* [TASK OBJECTIVE]: Rewrite the listing from its first line through the line containing "[x=852, y=96]", replacing "dropdown box" with "drop-down menu" and leaving everything else as it is.

Extracted data entries:

--------------------

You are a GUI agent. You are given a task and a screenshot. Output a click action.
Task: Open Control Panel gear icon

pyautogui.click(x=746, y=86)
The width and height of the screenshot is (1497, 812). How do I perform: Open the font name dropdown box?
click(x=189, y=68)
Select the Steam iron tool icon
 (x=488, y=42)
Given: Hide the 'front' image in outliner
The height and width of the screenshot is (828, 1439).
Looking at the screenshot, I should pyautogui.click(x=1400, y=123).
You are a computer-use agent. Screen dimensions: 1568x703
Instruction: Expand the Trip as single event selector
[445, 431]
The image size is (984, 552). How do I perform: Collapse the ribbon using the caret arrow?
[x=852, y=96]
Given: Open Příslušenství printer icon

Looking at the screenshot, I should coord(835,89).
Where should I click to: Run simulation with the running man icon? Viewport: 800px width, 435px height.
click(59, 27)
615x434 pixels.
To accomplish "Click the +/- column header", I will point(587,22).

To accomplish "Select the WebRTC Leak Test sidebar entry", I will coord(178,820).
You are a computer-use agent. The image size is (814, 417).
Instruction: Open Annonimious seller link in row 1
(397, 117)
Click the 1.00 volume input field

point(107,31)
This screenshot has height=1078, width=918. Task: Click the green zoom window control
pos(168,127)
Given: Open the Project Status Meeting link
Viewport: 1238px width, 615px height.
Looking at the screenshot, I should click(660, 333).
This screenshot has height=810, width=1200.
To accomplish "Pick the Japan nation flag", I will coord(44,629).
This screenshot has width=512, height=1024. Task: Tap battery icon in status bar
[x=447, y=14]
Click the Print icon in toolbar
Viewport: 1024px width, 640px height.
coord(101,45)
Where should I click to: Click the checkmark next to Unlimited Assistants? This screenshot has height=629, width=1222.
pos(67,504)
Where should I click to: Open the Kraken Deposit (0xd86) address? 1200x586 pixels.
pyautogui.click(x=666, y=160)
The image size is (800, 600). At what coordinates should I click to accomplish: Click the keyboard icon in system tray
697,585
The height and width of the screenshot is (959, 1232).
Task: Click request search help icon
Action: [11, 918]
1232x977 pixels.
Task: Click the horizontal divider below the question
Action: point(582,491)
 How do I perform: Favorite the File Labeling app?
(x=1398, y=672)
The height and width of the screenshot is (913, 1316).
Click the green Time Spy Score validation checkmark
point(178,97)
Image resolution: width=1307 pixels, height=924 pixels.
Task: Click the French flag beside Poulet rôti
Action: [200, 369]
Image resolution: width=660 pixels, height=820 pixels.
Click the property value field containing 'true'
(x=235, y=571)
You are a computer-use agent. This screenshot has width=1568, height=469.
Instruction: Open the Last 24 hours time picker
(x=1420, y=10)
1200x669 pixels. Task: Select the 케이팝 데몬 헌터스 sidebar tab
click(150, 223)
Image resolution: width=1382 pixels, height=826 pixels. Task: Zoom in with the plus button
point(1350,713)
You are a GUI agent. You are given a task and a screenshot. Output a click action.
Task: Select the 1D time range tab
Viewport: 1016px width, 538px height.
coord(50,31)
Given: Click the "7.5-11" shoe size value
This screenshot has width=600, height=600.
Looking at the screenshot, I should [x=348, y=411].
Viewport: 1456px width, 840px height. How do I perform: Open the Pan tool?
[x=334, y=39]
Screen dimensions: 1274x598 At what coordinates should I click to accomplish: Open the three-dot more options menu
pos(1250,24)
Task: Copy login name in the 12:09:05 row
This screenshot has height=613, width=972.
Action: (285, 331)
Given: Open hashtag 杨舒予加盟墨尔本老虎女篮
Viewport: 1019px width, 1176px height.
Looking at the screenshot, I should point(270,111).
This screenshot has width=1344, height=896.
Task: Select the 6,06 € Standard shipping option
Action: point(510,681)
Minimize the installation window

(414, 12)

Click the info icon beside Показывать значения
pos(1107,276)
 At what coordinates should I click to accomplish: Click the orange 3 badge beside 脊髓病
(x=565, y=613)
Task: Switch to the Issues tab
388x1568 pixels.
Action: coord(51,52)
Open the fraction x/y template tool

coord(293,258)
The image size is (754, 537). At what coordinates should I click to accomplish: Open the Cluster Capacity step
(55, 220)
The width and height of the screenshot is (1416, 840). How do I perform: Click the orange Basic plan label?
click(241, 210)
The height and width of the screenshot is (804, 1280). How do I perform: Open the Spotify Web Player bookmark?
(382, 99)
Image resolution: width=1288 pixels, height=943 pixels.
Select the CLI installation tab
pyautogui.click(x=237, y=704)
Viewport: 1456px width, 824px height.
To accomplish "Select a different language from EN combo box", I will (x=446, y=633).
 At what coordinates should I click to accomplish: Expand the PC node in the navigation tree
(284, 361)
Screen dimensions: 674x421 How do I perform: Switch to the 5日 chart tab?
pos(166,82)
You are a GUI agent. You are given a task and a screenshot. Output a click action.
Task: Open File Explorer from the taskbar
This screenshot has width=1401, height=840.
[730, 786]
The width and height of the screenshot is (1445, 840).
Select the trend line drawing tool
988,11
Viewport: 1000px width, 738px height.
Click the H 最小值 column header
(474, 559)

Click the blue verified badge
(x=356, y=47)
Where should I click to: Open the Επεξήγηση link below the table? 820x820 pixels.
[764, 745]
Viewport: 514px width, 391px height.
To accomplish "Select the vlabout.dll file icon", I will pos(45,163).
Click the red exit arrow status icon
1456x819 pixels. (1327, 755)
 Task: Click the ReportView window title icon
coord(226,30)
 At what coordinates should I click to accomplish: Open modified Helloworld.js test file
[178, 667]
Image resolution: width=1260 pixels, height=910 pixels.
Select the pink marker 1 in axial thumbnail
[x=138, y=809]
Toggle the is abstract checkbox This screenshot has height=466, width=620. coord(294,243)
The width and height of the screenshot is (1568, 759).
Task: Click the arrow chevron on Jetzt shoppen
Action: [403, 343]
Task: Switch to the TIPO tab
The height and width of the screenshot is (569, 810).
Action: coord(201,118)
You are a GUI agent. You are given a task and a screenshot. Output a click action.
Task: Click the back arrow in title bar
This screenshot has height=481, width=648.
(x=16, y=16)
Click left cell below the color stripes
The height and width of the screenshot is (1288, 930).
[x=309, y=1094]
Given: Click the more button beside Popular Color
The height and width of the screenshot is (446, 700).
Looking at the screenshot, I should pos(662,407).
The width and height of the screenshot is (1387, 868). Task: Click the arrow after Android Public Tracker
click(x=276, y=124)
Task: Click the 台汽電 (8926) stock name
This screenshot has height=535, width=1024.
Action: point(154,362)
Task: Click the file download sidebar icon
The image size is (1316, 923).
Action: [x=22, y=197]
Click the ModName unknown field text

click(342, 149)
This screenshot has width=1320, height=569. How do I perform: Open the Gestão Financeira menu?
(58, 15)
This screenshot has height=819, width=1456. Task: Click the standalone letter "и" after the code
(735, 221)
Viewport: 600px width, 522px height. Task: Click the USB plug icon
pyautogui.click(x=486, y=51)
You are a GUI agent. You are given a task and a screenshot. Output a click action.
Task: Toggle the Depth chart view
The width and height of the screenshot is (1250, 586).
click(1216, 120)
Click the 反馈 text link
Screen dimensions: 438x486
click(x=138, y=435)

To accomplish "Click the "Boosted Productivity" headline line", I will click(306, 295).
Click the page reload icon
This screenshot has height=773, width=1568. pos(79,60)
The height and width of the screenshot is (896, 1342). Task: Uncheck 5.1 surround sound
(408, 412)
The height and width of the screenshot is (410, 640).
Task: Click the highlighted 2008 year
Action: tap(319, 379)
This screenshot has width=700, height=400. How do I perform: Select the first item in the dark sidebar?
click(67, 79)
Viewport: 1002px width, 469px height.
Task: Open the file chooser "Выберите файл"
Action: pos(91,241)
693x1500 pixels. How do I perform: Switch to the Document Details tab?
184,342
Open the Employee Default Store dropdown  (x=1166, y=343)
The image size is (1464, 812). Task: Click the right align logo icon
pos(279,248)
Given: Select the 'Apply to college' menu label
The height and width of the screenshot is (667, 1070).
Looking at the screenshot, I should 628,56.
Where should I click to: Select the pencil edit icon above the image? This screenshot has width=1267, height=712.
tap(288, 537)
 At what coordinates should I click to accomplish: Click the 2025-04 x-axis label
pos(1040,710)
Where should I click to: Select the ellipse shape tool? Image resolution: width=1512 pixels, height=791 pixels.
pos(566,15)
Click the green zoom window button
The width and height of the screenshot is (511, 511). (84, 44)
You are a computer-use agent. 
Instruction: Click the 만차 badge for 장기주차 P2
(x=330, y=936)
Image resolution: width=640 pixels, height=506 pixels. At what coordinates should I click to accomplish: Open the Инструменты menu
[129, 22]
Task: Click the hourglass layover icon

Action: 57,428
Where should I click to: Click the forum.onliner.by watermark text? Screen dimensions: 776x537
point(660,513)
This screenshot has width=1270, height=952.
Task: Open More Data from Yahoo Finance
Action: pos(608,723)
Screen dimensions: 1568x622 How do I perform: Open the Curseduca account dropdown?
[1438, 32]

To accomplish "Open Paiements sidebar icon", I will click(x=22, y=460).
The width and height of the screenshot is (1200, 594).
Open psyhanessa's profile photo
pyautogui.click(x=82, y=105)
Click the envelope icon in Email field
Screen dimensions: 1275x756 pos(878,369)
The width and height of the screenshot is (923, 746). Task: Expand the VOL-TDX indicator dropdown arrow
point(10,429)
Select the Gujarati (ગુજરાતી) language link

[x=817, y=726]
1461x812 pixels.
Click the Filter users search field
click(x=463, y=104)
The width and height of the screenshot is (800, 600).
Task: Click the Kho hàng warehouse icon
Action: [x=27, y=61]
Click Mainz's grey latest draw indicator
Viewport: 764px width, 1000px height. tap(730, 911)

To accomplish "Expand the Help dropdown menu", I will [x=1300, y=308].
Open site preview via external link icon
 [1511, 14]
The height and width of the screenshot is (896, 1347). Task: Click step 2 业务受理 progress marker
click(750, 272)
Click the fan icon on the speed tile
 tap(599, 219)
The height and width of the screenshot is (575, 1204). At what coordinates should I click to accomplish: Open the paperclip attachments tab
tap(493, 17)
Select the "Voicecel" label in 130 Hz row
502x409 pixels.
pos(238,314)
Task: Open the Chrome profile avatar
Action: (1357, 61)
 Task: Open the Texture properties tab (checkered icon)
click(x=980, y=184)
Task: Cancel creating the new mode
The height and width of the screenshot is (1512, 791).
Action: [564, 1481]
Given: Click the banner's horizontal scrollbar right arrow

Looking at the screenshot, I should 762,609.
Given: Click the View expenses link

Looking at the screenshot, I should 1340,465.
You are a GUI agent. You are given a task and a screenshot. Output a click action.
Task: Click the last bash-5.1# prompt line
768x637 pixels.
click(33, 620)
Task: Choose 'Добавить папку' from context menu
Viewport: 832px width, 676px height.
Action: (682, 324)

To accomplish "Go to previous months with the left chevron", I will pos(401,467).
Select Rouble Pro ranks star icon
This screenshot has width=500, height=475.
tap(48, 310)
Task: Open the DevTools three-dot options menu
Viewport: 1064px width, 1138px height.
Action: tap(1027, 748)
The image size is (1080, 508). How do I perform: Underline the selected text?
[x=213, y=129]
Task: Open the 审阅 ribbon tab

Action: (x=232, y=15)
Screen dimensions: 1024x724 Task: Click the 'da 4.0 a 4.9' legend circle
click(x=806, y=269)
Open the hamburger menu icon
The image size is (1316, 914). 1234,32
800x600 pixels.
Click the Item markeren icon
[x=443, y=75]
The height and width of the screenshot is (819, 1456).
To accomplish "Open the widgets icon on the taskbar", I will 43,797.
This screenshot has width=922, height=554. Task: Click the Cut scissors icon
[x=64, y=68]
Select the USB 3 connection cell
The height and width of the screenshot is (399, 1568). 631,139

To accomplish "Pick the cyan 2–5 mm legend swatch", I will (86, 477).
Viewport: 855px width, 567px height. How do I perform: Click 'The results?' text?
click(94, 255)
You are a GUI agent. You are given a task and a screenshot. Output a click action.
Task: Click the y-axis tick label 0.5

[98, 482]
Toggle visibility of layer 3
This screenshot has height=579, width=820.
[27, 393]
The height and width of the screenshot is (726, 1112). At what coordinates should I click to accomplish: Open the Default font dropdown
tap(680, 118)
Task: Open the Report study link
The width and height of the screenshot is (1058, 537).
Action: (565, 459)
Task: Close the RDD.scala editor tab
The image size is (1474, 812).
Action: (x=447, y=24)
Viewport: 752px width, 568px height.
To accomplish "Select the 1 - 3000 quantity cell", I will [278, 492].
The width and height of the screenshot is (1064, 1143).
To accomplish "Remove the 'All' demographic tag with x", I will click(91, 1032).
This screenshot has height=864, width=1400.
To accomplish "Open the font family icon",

--------------------

* [SOLUTION]:
You are a GUI agent. You are given a task and a screenshot. Output a click action.
Task: Open Control Panel gear icon

pyautogui.click(x=746, y=86)
The width and height of the screenshot is (1497, 812). How do I perform: Open the font name drop-down menu?
click(x=189, y=68)
Select the Steam iron tool icon
 (x=488, y=42)
Given: Hide the 'front' image in outliner
The height and width of the screenshot is (828, 1439).
Looking at the screenshot, I should pyautogui.click(x=1400, y=123).
You are a computer-use agent. Screen dimensions: 1568x703
Instruction: Expand the Trip as single event selector
[445, 431]
The image size is (984, 552). How do I perform: Collapse the ribbon using the caret arrow?
[x=852, y=96]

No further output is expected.